I’ve stumbled upon this figure. You can see that the shaded area represents the conditional density function:
$$f_{X_1|X_2}(x_1|x_2) = \frac{f(x_1,x_2)}{f_{X_2}(x_2)}$$
At the same time, this shaded area is the marginal distribution $f_{X_2}(x_2)$, at least as far as I can tell:
$$f_{X_2}(x_2)=\displaystyle \int_{-\infty}^\infty f(x_1,x_2)\, dx_1$$
If variables are independent, the following is true:
$${f_{X_2|X_1}\left(x_2\middle| x_1\right)=f}_{X_2}\left(x_2\right)$$
That is when it gets confusing, because based on my - obviously incorrect - interpretation of the figure I can conclude that $f_{X_1|X_2}\left(x_1\middle| x_2\right)=f_{X_2}\left(x_2\right)$. Something has gone wrong ...

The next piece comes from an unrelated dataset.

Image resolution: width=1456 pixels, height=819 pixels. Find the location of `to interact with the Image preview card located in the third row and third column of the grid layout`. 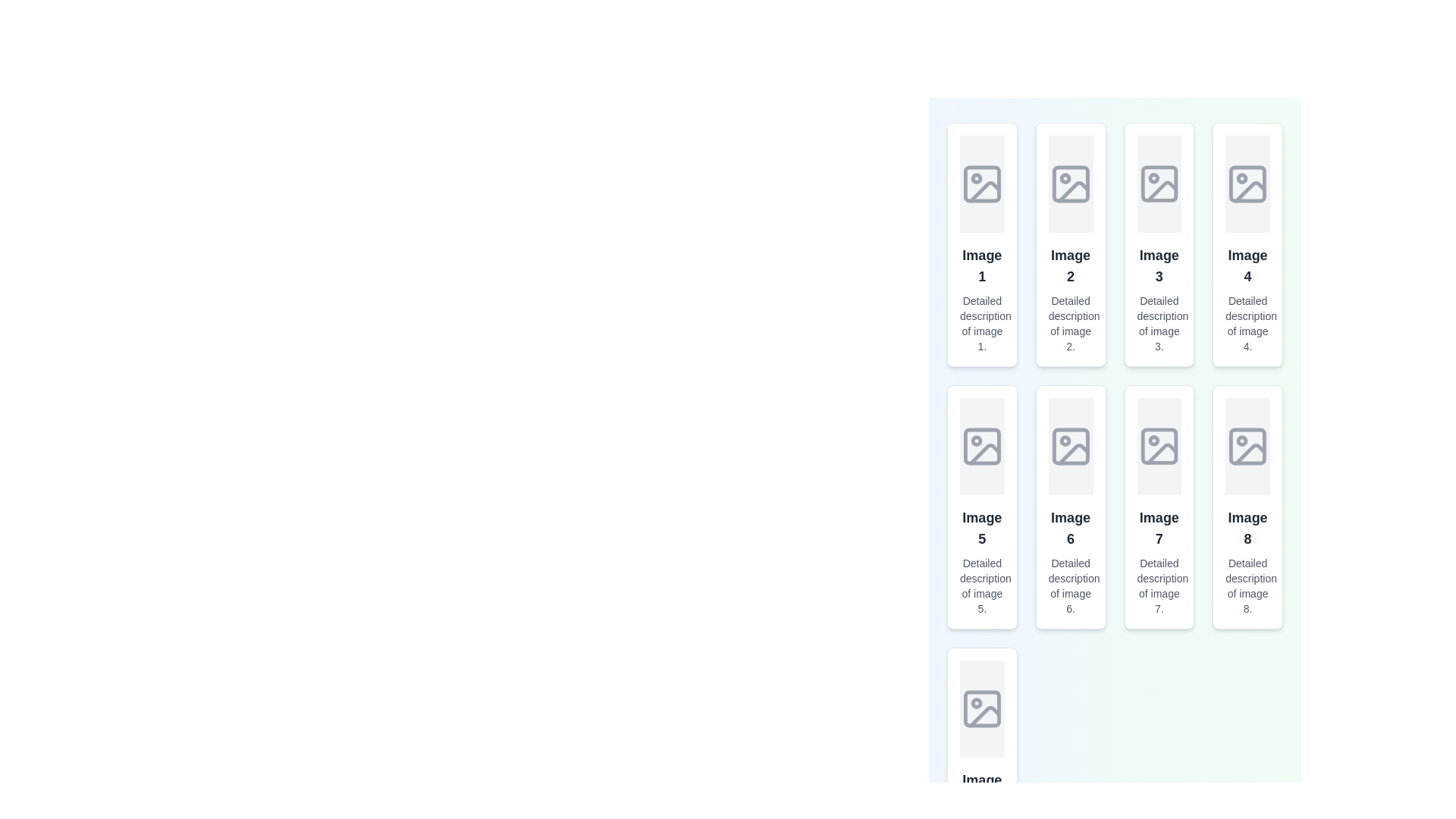

to interact with the Image preview card located in the third row and third column of the grid layout is located at coordinates (1158, 507).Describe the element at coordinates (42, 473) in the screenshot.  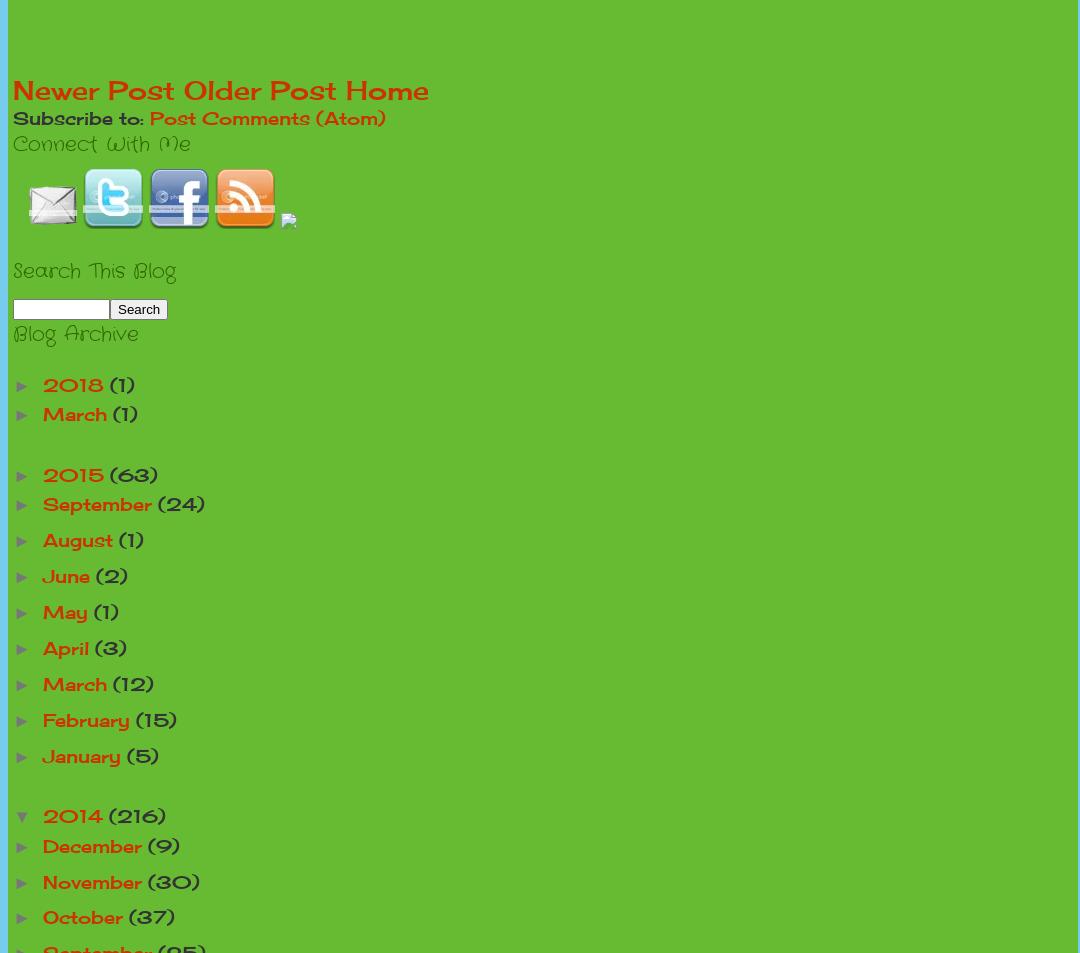
I see `'2015'` at that location.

Could you please point me in the right direction? I just want to understand these concepts in a more visual way.
For any $b$ you get a conditional distribution/density $f_{X_1 | X_2}(x_1|b)=\frac{f_{X_1 ,X_2}(x_1,b)}{f_{X_2}(b)}$ for $X_1$ given $b$. You can see this, because this distribution lives on the $x_1$-Axis given $b$ on the $x_2$ axis. $f_{X_1 ,X_2}(x_1,b)$ is the shaded slice in the figure. This is up to the $x_1$-constant $f_{X_2}(b)$ a probability distribution (to be more precise the conditional probability distribution of $X_1$ given $X_2=b$).
For the marginal distribution in general, if you vary $b$, you get a different conditional distribution for $X_1$, i.e. the shape of the distribution always looks different. But if the shape looks same for each value $b$, i.e. if $f_{X_1 ,X_2}(x_1,b)$ scales proportional in $f(b)$, which is equivalent to $\frac{f_{X_1 ,X_2}(x_1,b)}{f_{X_2}(b)}$ is always the same function in $x_1$, which is then equal to $f_{X_1}(x_1)$, then $X_1$ and $X_2$ are independent.
In general, $$f_{X_1}(x_1)=\displaystyle \int_{-\infty}^\infty f(x_1,x_2)\, dx_2=\int_{-\infty}^\infty f_{X_1|X_2}(x_1|x_2)f_{X_2}(x_2)\, dx_2$$ which means (loosely / heuristically), that you sum up all $X_1$ distributions $f_{X_1|X_2}$ over $x_2$ given $x_2$ weighted by the probability of $x_2$. Then you arrive at the marginal distribution in the background.